Newbies will likely experience some sticker shock, as high-end road bikes can start at the thousand-dollar mark and can quickly double from there. But “you can find a bike that matches your budget,” says Farsi. Is this going to be a hobby or a habit? Do you need all the bells and whistles or a single-speed that will take you where you want to go? Do your homework, read the reviews, and set a realistic budget, but know that total cost will end up being more than just the price tag on the bike itself. There will be additional costs for assembly (more on that important factor below), shipping, and gear (you’re going to want those padded bike shorts for long rides). Another important thing rookies can overlook: The cheapest bike won’t necessarily do everything you want it to do. “If someone ends up buying an inexpensive mountain bike and they’re using that mountain bike on the street, that’s going to really slow down their commute; it’s going to be tiring for them,” says Austin Stoffers, cofounder of Pure Cycles. (Silver lining: Working out could save you $2,500 a year.) You may also want to consider insuring your bike if it’s not under a homeowner’s or renter’s policy, in the unfortunate case that your bike is ever stolen.

Step 3: Ask all the questions. Yes, even the “silly” ones.

You don’t want to buy an expensive 16-speed road bike, only to realize four months in that all you really needed was a single-speed hybrid with flat handlebars. Asking questions digitally and actually getting answers from real people is easier than ever before with systems in place such as live chat, email, and social media. Farsi says that State Bicycle is constantly answering customer questions on social media. “Make sure there is someone on the other end to answer all your questions and concerns,” he says. “You want someone who understands the product, can help you troubleshoot, help you customize, or, especially if you’re new to cycling, give you the best tips on what to do next.”
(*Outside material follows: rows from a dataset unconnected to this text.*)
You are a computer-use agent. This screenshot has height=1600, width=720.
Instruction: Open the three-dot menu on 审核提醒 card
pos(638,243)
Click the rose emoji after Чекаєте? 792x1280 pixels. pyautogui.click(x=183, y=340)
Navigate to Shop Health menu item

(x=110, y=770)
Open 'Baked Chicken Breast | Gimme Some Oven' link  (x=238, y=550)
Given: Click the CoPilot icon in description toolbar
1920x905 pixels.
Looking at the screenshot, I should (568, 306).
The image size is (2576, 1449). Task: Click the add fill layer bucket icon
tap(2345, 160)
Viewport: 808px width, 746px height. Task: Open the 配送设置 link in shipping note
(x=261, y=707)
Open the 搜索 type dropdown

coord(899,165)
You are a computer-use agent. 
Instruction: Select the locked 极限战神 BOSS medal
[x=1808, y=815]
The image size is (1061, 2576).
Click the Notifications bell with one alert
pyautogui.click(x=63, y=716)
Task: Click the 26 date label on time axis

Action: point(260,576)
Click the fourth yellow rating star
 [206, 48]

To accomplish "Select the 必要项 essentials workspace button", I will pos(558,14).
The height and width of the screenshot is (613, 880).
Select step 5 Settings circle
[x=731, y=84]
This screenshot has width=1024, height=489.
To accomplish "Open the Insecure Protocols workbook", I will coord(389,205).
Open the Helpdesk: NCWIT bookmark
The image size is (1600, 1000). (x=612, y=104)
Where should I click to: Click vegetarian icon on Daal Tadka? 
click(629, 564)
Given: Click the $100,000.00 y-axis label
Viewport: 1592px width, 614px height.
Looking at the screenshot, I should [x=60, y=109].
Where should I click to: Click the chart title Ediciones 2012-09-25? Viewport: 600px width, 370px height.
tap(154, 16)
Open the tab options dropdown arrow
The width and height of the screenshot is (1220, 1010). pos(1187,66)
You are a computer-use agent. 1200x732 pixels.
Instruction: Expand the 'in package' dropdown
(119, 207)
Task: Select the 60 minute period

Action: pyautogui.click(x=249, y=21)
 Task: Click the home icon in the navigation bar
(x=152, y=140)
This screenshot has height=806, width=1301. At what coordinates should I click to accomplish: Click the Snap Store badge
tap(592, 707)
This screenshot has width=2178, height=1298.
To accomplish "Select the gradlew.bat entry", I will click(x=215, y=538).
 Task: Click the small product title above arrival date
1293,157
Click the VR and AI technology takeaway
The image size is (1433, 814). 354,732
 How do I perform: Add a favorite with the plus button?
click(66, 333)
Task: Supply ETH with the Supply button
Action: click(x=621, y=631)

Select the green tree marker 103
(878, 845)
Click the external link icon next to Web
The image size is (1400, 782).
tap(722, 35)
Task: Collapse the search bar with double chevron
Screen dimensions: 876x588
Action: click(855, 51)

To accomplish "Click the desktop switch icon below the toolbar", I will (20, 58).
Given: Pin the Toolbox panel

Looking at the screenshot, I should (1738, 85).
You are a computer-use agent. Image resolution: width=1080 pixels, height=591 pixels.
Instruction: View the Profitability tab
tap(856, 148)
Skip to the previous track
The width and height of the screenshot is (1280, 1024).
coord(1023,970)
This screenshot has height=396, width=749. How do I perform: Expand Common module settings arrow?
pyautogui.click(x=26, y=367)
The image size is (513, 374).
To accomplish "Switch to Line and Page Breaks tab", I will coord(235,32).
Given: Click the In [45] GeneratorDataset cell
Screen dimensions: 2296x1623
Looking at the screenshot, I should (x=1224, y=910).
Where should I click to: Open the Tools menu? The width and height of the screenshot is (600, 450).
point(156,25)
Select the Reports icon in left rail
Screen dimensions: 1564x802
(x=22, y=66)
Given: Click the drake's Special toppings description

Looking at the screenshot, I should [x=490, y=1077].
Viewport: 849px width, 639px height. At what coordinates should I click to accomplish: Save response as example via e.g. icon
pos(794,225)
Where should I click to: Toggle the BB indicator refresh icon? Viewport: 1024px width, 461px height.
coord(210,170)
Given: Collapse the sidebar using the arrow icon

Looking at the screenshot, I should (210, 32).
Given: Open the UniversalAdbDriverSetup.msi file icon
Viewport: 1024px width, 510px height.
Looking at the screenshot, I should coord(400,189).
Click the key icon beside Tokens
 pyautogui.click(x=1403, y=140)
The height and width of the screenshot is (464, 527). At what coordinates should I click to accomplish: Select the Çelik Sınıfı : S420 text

A benefit to buying a bike online is that there’s no pressure to act like a pro or any stigma if you’re clearly not. Many bicycle brands cater to the small percentage of riders who are essentially experts, says Stoffers. “Our mission is to get more people on bikes and the way we feel like we should do that is being accessible and open to everyone,” he says. You can chat with live customer service representatives online at Pure Cycles, and the brand also posts YouTube tutorials that break down common aspects of a bike, plus maintenance and upkeep. “There are no wrong questions to ask—you should ask them, and you should feel extremely comfortable with your purchase.”

Step 4: Choose the appropriate size and fit.

Yes, bikes come in sizes, and choosing the proper frame size for your body (online or in store) means the difference between an ergonomically smooth ride that you can take as far as you want or an uncomfortable position that sets you up for strains and pains after a few miles.

Usually, your fit is based on your inseam, says Stoffers, and is measured in centimeters—a size 51, for example, would typically fit a 5’4″ woman. If you’re not familiar with your appropriate size, this can seem a little tricky to tackle virtually, but most companies will have a sizing chart to help guide you. Bust out the measuring tape and follow the brand-specific guidelines. When your bike arrives, you can make adjustments to seat height and handlebar reach, which can also help customize the overall fit.

Step 5: Don’t forget about assembly.

Sorry, but you aren’t just going to pop on a pedal and start riding. Most bikes that you buy online are going to be shipped 80 to 90 percent assembled. Farsi says State Bicycles “always recommends professional assembly to validate the warranty and make sure everything’s safe and secure.” Plus, getting your bike professionally assembled, tuned, and fitted greatly extends its life span and will reduce the risk of injury from malfunction, says Stoffers.

Pure Cycles actually offers customers tiered delivery and assembly options at different price points: DIY (you assemble the bike; for riders who have education in bike building), Bike Shop Pick-Up (the bike is sent directly to a local bike shop for assembly and you pick it up; for riders who want the service and reliability of a storefront experience), and Fully Built Delivery (same as Bike Shop Pick-Up with the ready-to-ride bike sent directly to you; for the all-inclusive rider). Regardless of how you choose to assemble the bike, make sure to take this into consideration when thinking about price, delivery, and how quickly you want to hop on the saddle.